森林信託

三井住友信託銀行のサステナビリティ活動

三井住友信託銀行では、林業経営や山林の維持管理における担い手不足、相続問題、施業放棄、所有者不明森林などの社会問題を解決する一手段として、森林信託のスキームを開発し、2020年8月に、本邦初の商事信託として、岡山県西粟倉村に個人の方が所有する森林を信託受託しました。三井住友信託銀行は所有者の方に代わって林業事業体への経営の委託、収入の管理などを行い、間伐収益などによる配当を行っていきます。
森林信託は、林業再生や地域の活性化を進める「信託ならでは」のSDGsへの取り組みです。

岡山県西粟倉村の取り組み

百年の森林構想

西粟倉村は村の約95%が森林で、そのうち85%を杉・檜の人工林が占めます。西粟倉村では、林業の再生こそ持続可能な村づくりに必要であるという考えのもと、50年前に先人たちが植えた木を100年先の子孫へと受け渡すために、「百年の森林構想」が立ち上げられました。

西粟倉の森林の100年

出所:西粟倉村役場ホームページ「百年の森林構想」を基に作成

木材サプライチェーンの構築

木材サプライチェーンの構築

村が所有者から森林を預かり、間伐や作業道整備などを行う体制を構築しました。

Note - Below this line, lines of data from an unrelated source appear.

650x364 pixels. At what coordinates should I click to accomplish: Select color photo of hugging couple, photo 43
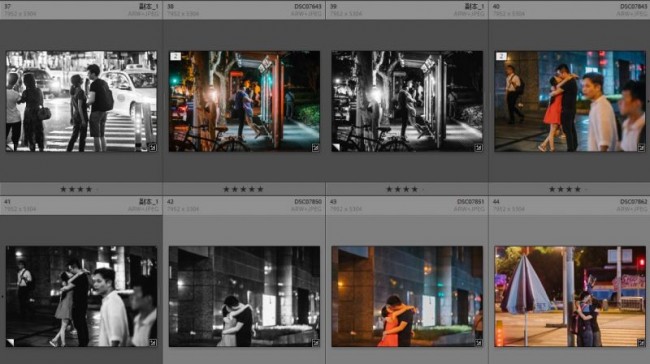coord(407,296)
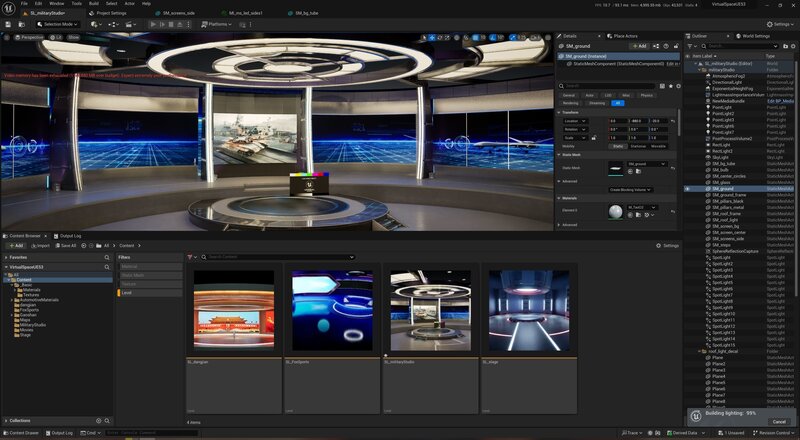Click the Add button in Details panel
Viewport: 800px width, 440px height.
point(637,46)
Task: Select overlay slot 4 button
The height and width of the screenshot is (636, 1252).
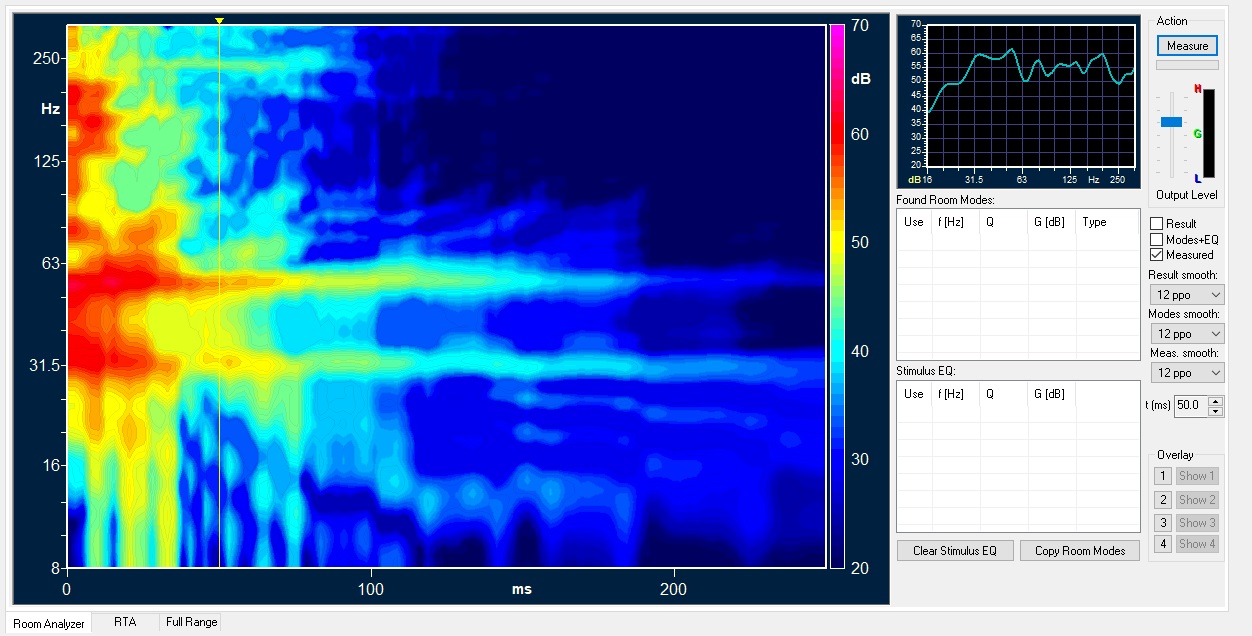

ローカルベンチャーの力も活用しつつ、間伐材を加工して製品化できる環境を整え、生産から販売までのサプライチェーンを構築しています。
また、森林資源を活用したバイオマスボイラーや小水力発電など再生可能エネルギーの導入を進め、地域資源や経済の循環を推進しています。

森林信託事業

都市部に居住しつつ西粟倉村に森林を所有する「村外地主」の存在や、所有者不明森林の発生などに対応し、施業地の集約化や施業の効率化を進めるため、森林信託のスキームを開発しました。
森林信託においては、三井住友信託銀行が受託者として、森林所有者(委託者)から森林の信託を受け、森林管理専門会社への計画策定や施業の委託、事業収入の管理、委託者である森林所有者への配当など、森林経営管理業務全般を一括して受託します。

森林信託スキーム

スマート精密林業への取り組み

三井住友信託銀行では、林業のさらなる生産性向上のため、信州大学などと連携し、ドローンやICTを活用したスマート精密林業の実現を支援しています。また、林業再生に向け、川上だけでなく、川中、川下のそれぞれで効率化・高付加価値化を進めるため、関係者と連携し、サプライチェーン全体の活性化にも取り組んでいます。